• _SUPPLIED MATERIAL_
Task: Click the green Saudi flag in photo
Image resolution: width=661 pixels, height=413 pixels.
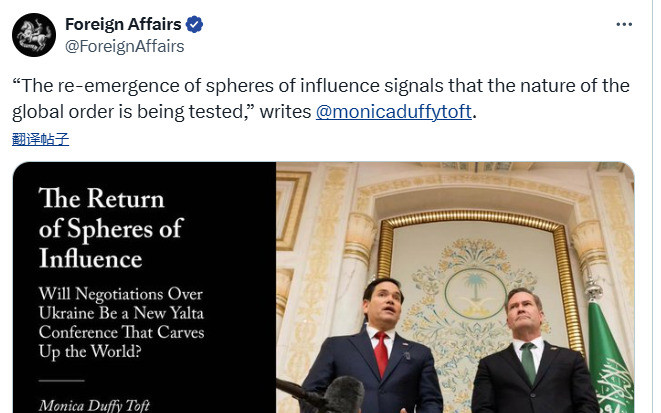Action: [x=609, y=358]
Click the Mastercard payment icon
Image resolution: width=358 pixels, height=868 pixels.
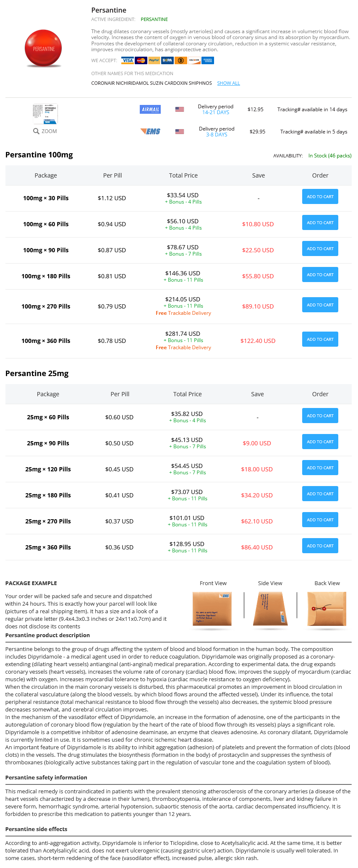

• _EXERCISE DETAILS_
From the data above, copy each line that holds "Click".

• _RESULT OF THIS EXERCISE_
Task: Click the green Saudi flag in photo
Click the Mastercard payment icon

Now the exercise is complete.